If the ambition of the Bill is to be realised, three things will be central. First, we cannot in the end use the devices of the past market reliably to achieve the goals set out in the Bill for the future market, yet, remarkably, the Bill claims to reform the energy market without reforming its mechanisms. Real reform, such as the introduction of a pool system to make the wholesale selling and purchasing of energy for retail fully transparent and accessible for all, is wholly absent.
Secondly, we need a sense of where we are supposed to go with the encouragement of low-carbon electricity. What does that phrase mean in practice? Is it just a warm aspiration that can be set aside when the going gets a bit tough? If it is not, it seems essential that a target level of emissions should be included in the Bill, but there is no such target. The Secretary of State favours a target, but I am afraid that we have a bit of a problem with what we might call Liberal Democrat capture and storage. [Interruption.] A glass of water for the Secretary of State, please. During the passage of the Bill, I hope that a coalition of people who believe that there should be a target can get together to rectify that, regardless of party stances.
Thirdly, even if there were a target in the Bill, measures elsewhere in it will still take us in precisely the opposite direction and make its aspiration redundant. They need removing or replacing. I strongly believe that the Bill needs to do what it sets out to do in the long title. We need a robust framework that can guide the next stage of deployment of renewable and sustainable energy and that can establish effective mechanisms for those plants, once deployed, to bring their energy to market.

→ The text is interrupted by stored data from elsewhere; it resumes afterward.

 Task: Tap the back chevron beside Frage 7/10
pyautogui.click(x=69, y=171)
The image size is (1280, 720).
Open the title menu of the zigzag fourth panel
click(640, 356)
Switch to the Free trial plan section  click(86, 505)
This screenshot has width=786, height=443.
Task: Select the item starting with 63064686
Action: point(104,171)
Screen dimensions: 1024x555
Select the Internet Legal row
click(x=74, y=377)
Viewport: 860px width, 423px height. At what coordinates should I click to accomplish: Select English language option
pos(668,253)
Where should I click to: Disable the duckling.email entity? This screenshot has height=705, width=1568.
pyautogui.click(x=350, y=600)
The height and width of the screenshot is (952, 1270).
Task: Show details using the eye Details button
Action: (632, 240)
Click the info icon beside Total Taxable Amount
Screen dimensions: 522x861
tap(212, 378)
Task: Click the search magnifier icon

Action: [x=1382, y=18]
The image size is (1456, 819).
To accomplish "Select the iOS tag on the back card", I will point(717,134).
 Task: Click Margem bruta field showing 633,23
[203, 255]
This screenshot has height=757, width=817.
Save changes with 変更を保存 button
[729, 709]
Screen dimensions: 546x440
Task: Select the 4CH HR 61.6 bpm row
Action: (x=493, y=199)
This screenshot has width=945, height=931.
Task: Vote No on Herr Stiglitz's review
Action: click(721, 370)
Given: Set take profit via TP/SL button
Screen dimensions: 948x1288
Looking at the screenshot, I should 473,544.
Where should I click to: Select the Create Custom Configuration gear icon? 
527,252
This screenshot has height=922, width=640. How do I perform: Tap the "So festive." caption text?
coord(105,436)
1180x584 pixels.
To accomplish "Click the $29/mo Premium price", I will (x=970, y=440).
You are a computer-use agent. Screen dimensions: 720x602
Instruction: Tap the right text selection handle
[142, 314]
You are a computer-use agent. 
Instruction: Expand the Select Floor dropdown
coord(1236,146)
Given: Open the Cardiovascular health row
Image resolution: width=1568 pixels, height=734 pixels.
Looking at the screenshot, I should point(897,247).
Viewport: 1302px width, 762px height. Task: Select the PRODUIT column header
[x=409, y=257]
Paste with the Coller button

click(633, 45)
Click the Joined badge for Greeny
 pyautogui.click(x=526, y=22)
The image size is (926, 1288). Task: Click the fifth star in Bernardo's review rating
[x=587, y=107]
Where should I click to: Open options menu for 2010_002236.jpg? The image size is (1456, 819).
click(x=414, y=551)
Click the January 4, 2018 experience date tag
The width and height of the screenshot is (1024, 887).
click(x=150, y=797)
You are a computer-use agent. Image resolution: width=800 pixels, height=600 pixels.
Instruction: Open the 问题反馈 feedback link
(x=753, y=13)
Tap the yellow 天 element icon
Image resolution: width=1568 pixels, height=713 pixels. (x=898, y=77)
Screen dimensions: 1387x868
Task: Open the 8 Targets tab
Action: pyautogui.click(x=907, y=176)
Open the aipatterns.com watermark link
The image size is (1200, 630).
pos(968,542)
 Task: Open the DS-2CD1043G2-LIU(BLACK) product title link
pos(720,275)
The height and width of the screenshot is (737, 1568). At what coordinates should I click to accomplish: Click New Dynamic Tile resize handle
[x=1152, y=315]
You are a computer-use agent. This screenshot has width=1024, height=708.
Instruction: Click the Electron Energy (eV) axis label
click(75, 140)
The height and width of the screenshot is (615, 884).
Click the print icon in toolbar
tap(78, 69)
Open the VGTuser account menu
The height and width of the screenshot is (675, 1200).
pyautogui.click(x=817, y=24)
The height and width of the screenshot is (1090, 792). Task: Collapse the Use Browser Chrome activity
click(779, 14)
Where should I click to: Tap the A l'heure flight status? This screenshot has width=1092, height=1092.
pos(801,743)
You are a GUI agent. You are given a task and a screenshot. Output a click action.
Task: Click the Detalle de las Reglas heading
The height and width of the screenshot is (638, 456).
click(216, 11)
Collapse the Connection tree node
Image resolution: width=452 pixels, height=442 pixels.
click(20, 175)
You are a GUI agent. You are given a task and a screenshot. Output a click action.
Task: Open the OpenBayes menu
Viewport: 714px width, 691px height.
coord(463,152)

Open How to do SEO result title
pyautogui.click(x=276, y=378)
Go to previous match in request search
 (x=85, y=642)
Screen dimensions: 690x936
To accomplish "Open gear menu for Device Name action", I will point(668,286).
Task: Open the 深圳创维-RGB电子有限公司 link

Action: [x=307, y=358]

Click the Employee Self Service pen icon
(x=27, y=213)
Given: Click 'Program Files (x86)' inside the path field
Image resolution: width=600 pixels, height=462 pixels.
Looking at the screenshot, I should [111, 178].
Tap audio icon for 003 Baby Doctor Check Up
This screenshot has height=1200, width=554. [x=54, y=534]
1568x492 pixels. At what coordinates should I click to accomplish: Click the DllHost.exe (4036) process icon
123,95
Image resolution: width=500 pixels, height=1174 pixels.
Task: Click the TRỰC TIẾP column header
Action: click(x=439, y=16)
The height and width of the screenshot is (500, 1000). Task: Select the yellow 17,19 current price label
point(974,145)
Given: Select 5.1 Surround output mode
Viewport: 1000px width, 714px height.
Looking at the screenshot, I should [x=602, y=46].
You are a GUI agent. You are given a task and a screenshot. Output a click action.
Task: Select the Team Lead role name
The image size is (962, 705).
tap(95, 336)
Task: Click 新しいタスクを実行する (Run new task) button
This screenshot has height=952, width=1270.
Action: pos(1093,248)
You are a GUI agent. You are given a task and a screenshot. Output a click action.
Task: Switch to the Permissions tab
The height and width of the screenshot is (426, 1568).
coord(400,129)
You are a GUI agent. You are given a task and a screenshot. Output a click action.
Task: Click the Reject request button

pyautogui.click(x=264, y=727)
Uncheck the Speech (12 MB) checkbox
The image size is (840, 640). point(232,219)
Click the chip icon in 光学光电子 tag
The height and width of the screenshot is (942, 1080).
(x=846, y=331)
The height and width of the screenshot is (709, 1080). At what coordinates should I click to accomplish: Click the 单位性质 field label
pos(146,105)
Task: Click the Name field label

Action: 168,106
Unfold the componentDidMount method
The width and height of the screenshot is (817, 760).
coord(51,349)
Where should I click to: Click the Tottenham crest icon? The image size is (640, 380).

We need a market that can deal with new and existing producers fairly and consistently, so that the goal of a well-balanced marketplace encouraging new entrants, rewarding and supporting the best management of energy and celebrating the removal of demand from the system as the ultimate way to decarbonise it can be achieved.
The Bill does some of those things, but, overall, in its present state and with its manifest large gaps, it is not fit for the purpose that it has to advance. These shortcomings simply have to be remedied, because we need the stability and certainty of a coherent and fair market system to encourage and sustain the unprecedented investment in our plant, our networks and our neighbourhoods that will be necessary for an enduring low-carbon energy environment. The regime needs to instil confidence and last for perhaps twice as long as a central system as its predecessor did. The measures in the Bill, many of which I accept are complex and difficult to get right, fail that test at present.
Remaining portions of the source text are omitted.